OLBERMANN SUSPENDED INDEFINITELY WITHOUT PAY…. Following up on an earlier item, there’s been a pretty big development in the “controversy” surrounding Keith Olbermann making three campaign contributions this campaign season.

MSNBC president Phil Griffin released the following statement Friday following the news that Keith Olbermann had donated to three Democratic candidates this election cycle:

“I became aware of Keith’s political contributions late last night. Mindful of NBC News policy and standards, I have suspended him indefinitely without pay.”

I’m not going to pretend to be an expert on the personnel policies of NBC News, but if Politico‘s account is correct, Olbermann really did seem to break the network’s rules. It appears to be a fairly minor infraction, but I suppose the host should have known better. A slap on the wrist, with a stern note about not doing it again, would probably be appropriate.

But an indefinite suspension without pay seems way over the top under the circumstances. We are, after all, talking about three checks — one each for three candidates. As we talked about earlier, the MSNBC host’s donations were made in his personal capacity; he disclosed his contributions; and he never encouraged others to support these campaigns.

As I understand it, the NBC News rule is intended to maintain a professional standard — media professionals on the NBC News payroll are supposed to appear politically neutral. That’s a noble intention. But the last time I checked, Keith Olbermann hosts a show with a point of view. His opinions are not only obvious, they’re a key part of his program, which happens to be the highest rated on MSNBC.

As a “Countdown” viewer, I can say with confidence that I’m not surprised he cut a few checks for candidates he liked; I’m more surprised he didn’t write more checks for other candidates he liked.

The network policy notes that the restrictions are necessary, because political activities may “jeopardize [employees’] standing as an impartial journalist.” But therein lies the point — those who watch Olbermann are well aware of his politics. Psst — no one considers him “impartial.”

Besides, if we’re going to be sticklers for such things, I can’t help but notice that Joe Scarborough has also contributed to like-minded candidates — identified on his disclosure forms as an MSNBC host — and Pat Buchanan has been writing some campaign checks, too. Neither faced suspension. (For the record, I don’t think they should be punished, either.)

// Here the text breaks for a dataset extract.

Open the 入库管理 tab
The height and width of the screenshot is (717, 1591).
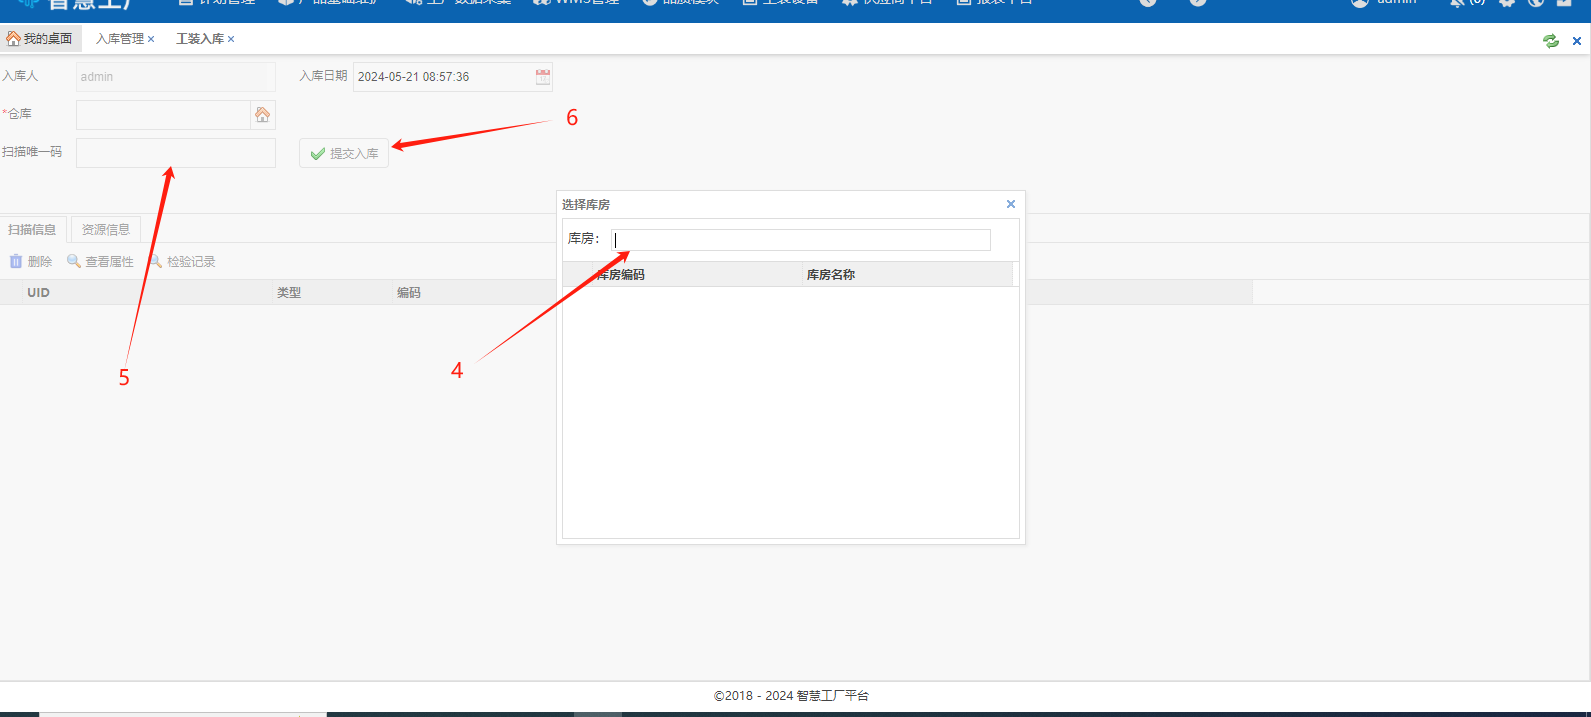(119, 39)
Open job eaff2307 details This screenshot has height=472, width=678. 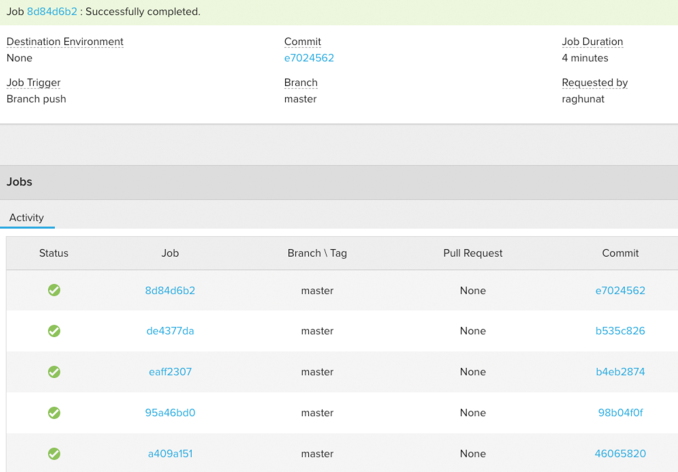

And just to reinforce the contrast, let’s also remember that News Corp made multiple undisclosed donations to the Republican Governors Association, totaling at least $1.25 million, in addition to a $1 million contribution to the U.S. Chamber of Commerce for its pro-Republican election-year activities. Fox News has helped GOP candidates raise money on the air; Fox News personalities are featured guests at Republican fundraisers; while other Fox News personalities continue to help generate financial support for Republican candidates now, even after the elections.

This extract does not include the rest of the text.